The link doesn’t work for me, but based off your comment: I can accept that mainstream journalism is generally in decline in various ways. But it is curious they chose to single out WSJ, which is considered more balanced and less biased than NYT or whoever else (https://www.allsides.com/media-bias/media-bias-chart). Or is it just to point out that even WSJ is subject to this issue?
When framed in terms of bias, the implication is that things in the centre are unbiased, or that the bias somehow equals out — that you get the best picture by reading those news sources.
...when the truth is that no news source is unbiased. Period.
Even if a particular source somehow manages to perfectly balance between whatever the current "left" and "right" are in that political environment, that doesn't make it free of bias. Sometimes the people on one side of the political spectrum in a given environment are genuinely, collectively, doing bad things! Sometimes there are personal biases! Sometimes the political environment shifts, and leaves you behind!
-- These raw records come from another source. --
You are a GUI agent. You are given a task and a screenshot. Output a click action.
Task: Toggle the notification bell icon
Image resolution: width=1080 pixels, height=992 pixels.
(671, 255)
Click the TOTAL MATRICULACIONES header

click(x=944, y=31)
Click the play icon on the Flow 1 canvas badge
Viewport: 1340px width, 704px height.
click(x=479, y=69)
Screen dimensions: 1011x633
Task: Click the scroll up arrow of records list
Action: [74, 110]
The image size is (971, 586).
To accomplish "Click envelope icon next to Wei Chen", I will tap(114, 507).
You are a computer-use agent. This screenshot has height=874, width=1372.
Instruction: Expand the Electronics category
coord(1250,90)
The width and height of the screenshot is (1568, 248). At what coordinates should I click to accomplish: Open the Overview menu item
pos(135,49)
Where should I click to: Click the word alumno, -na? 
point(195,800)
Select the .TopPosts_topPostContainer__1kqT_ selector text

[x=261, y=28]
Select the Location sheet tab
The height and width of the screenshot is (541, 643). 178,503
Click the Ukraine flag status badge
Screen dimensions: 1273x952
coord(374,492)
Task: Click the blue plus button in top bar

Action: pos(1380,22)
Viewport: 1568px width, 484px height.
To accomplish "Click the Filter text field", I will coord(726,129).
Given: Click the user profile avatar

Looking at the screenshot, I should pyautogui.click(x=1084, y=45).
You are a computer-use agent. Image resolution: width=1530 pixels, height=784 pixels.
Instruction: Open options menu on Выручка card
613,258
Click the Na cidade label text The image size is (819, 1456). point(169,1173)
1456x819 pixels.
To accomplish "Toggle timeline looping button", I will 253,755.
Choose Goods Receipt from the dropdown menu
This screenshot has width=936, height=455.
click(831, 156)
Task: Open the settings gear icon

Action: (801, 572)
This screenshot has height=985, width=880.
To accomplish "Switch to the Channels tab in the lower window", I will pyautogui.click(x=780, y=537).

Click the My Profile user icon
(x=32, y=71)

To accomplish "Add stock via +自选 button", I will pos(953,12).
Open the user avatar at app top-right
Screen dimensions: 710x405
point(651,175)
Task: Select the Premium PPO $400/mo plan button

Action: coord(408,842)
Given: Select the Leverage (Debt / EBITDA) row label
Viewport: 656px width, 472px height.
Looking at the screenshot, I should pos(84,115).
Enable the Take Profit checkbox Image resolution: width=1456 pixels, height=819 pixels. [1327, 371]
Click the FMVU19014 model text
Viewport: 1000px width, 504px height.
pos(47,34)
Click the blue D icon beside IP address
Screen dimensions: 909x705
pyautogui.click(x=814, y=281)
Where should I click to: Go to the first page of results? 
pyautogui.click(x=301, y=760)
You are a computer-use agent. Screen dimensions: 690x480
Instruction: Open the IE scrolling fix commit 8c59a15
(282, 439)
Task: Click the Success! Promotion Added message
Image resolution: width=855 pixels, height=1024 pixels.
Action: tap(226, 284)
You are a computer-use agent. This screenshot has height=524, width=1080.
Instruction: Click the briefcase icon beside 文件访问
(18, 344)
In general, it's much more important and productive to be aware of and transparent about your own biases than it is to try to present yourself as "unbiased".
You say that the WSJ is "more balanced and less biased than NYT", based on that website.
But a bias towards centrist American politics doesn't mean a lack of bias — far from it.
For example, 30 years ago a "centrist" report on global warming might have given equal space to right-wing and liberal perspectives, even though the vast majority of scientists at the time sided with liberals on the facts.
20-ish years ago a centrist report on Iraq would have parroted the administration's lies about WMDs and the urgency of going to war. And the New York Times was one of those organisations!
Presumably because WSJ is the one who wrote the article this person found objectionable. NYT did not write such an article.
They did say "The epistemic collapse is total when traditional high-quality information sources like the Wall Street Journal", so there is probably an element of attacking what is high quality though. [I dont follow us media landscape, i have no idea what the relative quality of various papers are or if you are correct about NYT]
That said, more generally when constructing arguments, you generally want to attack the strongest version of your opponents argument. Attacking a paper known for being higher quality is always going to be more convincing than attacking a paper that is less known.
It's addressing an article published by the Wall Street Journal. It's not singling it out as a uniquely bad publication or saying any other popular publication is doing better.
The total count of e.g. newspaper owners, and especially radio and TV owners (because there used to be laws against that being too concentrated, for one thing), has plummeted, though. Lots and lots of consolidation, lots of small outlets surviving only as barely-staffed zombies under big owners.
Pressure due to the Internet killing their business models (see the last season of The Wire for a view of what this looked like when it was getting into full swing and the old serious-journalism newsrooms were rapidly being destroyed by cost-cutting and chasing dwindling numbers of eyeballs, even if the outlet survived in some form) plus changes to laws, including the ones referenced above but also a drastic weakening of anti-trust enforcement in the '70s, have made things very different for our news media than they were from the end of WWII through roughly the '90s.